If there is one thing coming across loud and clear in the US presidential elections which Joe Biden won, it is this: the winner will usually be the man (or woman) whose message resonates with the electorate. In presidential elections, where people vote as much for the man as his party or message, the two (man and message) must be in alignment.
Donald J Trump lost because, despite his message being acceptable to his base, significant parts of his core voters were not sure he was the right man to deliver that message. This was particularly clear in the lackadaisical way Trump handled the Covid crisis, where he did not show any kind of concern for people. Even his own base could not have found this edifying. Not that any US state did much better in fighting Covid, but most Governors were at least talking the right language, showing the right kind of concern for people in distress.
Since elections are won by wooing the political centre and middle, the message has to go beyond what your own base will accept. Americans this time were looking for reassurance that things would be fine not only in terms of livelihoods, but also in terms of lives. Trump was convincing on one (handling the economy), but not on the other (Covid).
Many citizens, appalled by the violence seen in US cities after an Afro-American man died in Minneapolis last May due to police brutality, were looking for someone who would calm things down, not stir things up. Trump was hardly their man.
This is why the electorate accepted Biden as the least bad alternative — a second choice even for the Democratic party — to Trump. After being declared President-elect yesterday (8 November), Biden made exactly the kind of emollient speech that a divided nation was looking for: he called for unity, bipartisanship, etc. The man and the message worked in unison for Biden; in Trump’s case, the man simply was not seen as the right choice to many outside his base.
The question is: why did Trump win in 2016, when he was the same politically incorrect man, and a misogynist and callous human being to boot? The answer again was the alternative. His rival Hillary Clinton was even less liked than him. The choice was between two people who many disliked, but the man with the better message won. Clinton simply had no elevating message to offer against Trump’s promise of helping those left behind by the self-serving policies of the Left-liberal elite.

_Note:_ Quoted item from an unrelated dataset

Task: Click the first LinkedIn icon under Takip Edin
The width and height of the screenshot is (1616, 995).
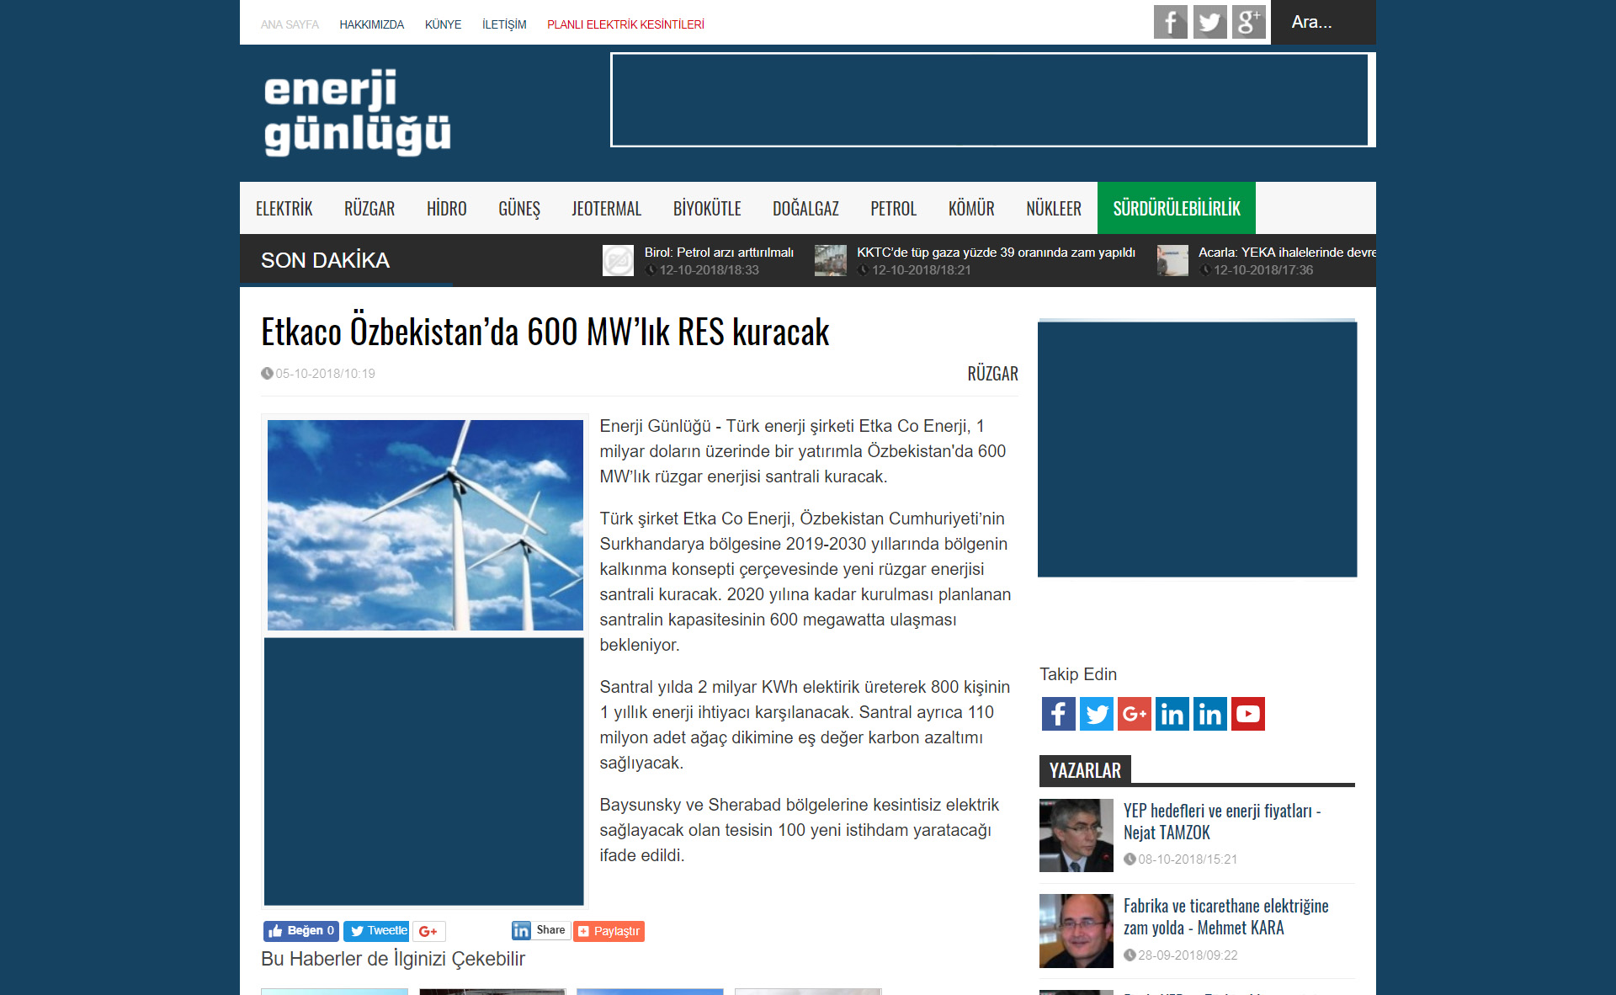Action: [1172, 714]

We may see this happening in Bihar too, where the exit polls have given Tejashwi Yadav a win against Nitish Kumar and his JDU-BJP coalition. The likeability factor is not small when it comes to Nitish Kumar, and women are said to prefer him to the RJD, but Yadav, apart from not being any less likeable, also had the right message. In Covid times, the biggest concerns relate to incomes and livelihoods. To put it mildly, Nitish Kumar was not the ball of fire in dealing with the migrant crisis that endeared Uttar Pradesh’s Yogi Adityanath to his voters.
And Kumar’s own 15-year record of reasonable governance did not matter much when people had much bigger concerns over lives and livelihoods. A younger face promising them a better deal worked with the youth.

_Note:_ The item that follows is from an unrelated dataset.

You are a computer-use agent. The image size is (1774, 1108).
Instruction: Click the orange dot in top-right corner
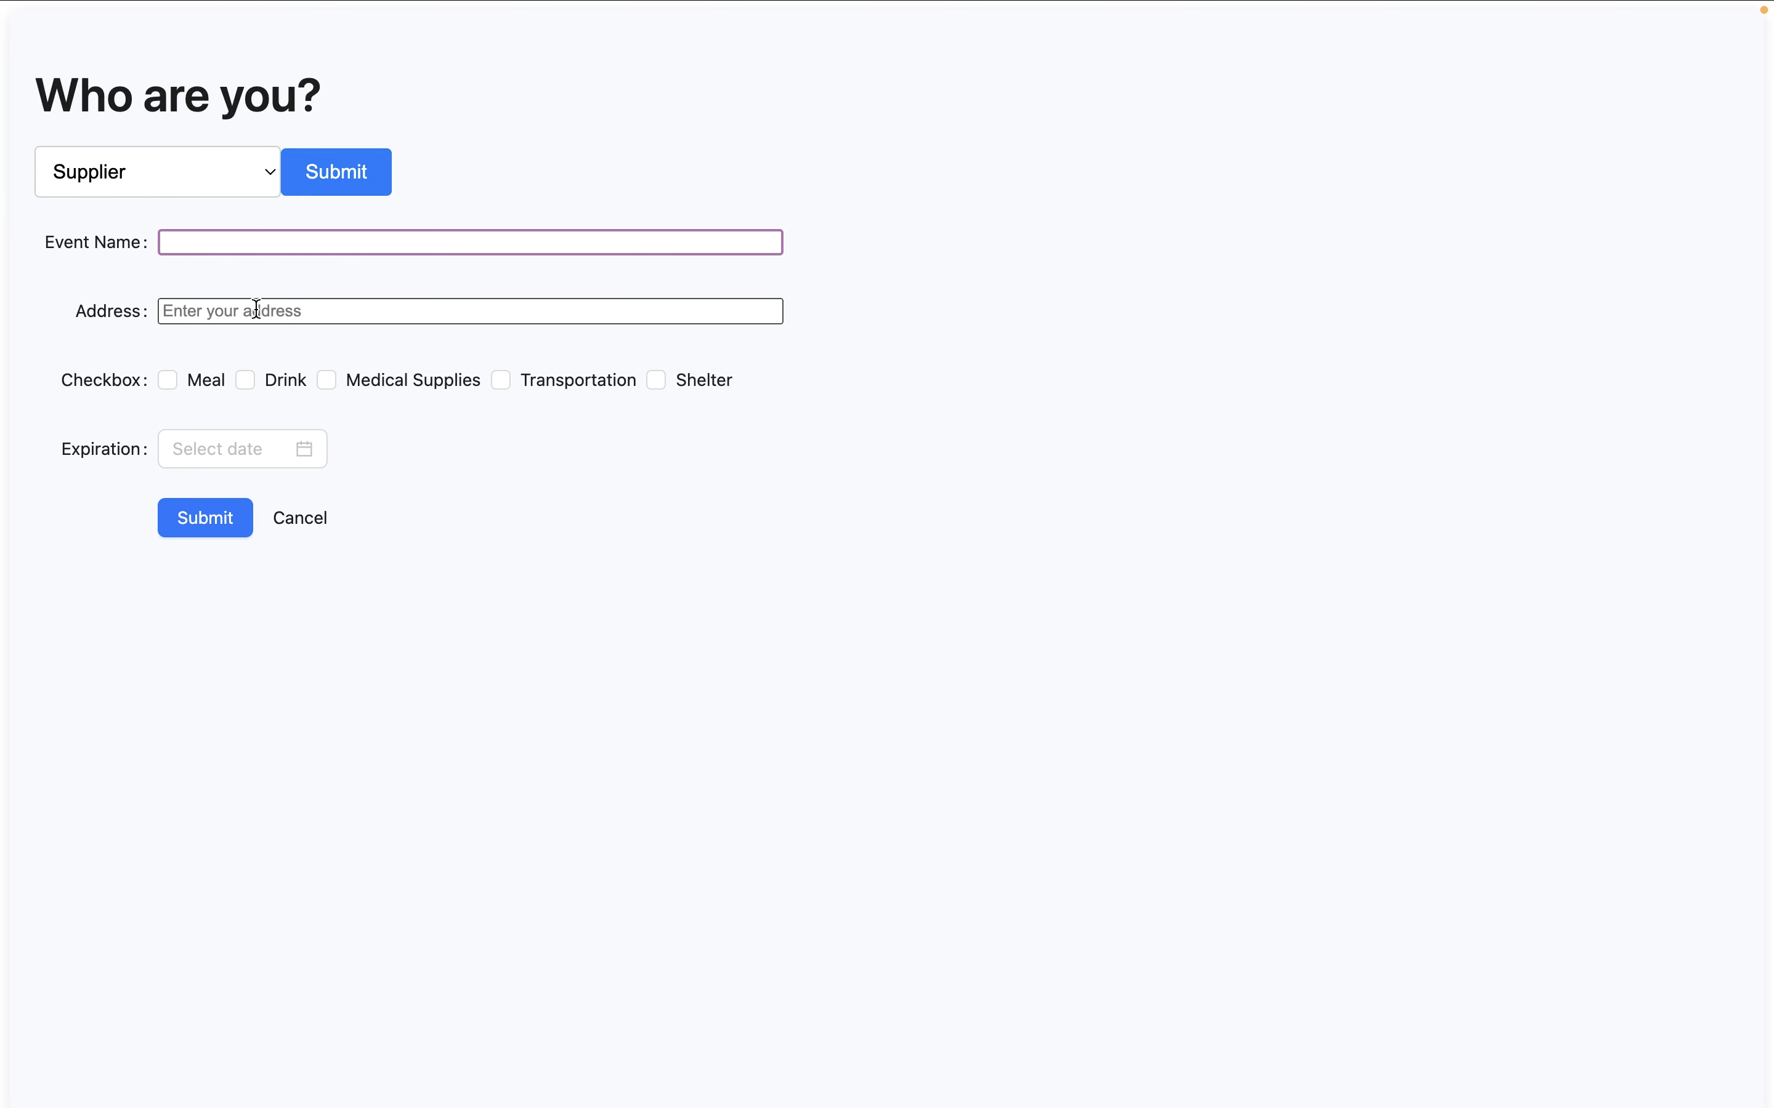(x=1764, y=10)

To be sure, the verdict has been impacted by huge volumes of mail-in and absentee ballots, where the scope for hanky-panky is not inconsiderable.
Some commentators have indeed pointed out that the math of Biden’s overwhelming support from mail-in ballots did not add up. Others have pointed out that election frauds have helped Lyndon Johnson in his early career; Abraham Lincoln was nearly tripped by the then new phenomenon of mail-in ballots.
There is surely something not quite right in a system where nearly half the electorate votes in absentia weeks ahead of the election, and mailed votes keep coming in long after election day is behind us. Given the litigious US system, it might even be possible for a voter whose vote arrived late at the counting centre to sue the US postal service for denying him his democratic rights.
America has a first world economy hitched to a third-world voting machinery that does not quite do it credit, where each state does its own thing even in a national election.
These are points worth correcting, but after Biden’s win is accepted as fact. America likes fighters, but it may not quite love sore losers. America does not mind smart electoral gambits, which is what the Democratic party mounted this time by encouraging mail-in- voting in several states, but it does not want the political legitimacy of a winner questioned too much.
Trump made a huge mistake by underestimating the determination of his enemies, in politics, media and the academic ecosystem. His rivals made the same mistake in 2016.
If Trump wants his message to mean something, he has to quit with grace. The court battle is worth waging for cleaning up future elections. The American voter will not forgive him for giving her another traumatic period of uncertainty, this time over a disputed election.